*What is being asked*:
Sift the listing for lines that hold the string "agent" and pull them out.
======
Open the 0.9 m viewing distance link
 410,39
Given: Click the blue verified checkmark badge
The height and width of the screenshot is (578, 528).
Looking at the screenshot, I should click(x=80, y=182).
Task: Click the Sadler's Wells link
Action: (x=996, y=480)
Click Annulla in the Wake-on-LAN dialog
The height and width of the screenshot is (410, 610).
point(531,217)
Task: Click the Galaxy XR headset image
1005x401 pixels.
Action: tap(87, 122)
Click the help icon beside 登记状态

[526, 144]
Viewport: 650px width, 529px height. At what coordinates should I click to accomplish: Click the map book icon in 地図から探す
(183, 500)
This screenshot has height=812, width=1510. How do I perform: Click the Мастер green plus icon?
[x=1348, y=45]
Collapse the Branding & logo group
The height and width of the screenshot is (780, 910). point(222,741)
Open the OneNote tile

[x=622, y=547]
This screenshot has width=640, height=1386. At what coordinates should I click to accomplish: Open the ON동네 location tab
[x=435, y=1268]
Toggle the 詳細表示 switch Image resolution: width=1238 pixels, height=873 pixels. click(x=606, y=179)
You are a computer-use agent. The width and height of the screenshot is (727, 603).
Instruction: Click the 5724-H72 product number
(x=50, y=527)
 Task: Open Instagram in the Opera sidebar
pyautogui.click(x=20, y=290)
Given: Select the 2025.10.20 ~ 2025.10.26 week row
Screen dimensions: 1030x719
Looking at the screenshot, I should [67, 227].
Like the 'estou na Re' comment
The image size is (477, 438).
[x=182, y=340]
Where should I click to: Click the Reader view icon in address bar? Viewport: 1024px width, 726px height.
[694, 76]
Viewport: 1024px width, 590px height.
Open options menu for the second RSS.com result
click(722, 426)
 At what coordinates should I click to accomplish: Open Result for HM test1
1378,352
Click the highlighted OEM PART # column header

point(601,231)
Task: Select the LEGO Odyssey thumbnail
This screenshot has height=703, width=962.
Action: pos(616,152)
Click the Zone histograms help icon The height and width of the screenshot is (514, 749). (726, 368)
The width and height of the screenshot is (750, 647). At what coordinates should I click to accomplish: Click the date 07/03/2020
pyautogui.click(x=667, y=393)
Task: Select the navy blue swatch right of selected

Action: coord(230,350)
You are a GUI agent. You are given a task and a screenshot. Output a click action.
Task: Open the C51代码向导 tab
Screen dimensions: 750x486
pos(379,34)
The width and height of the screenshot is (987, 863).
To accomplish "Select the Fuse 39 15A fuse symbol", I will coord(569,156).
======
*Response area*:
You are a computer-use agent. The width and height of the screenshot is (727, 603).
You are a GUI agent. You are given a task and a screenshot. Output a click action.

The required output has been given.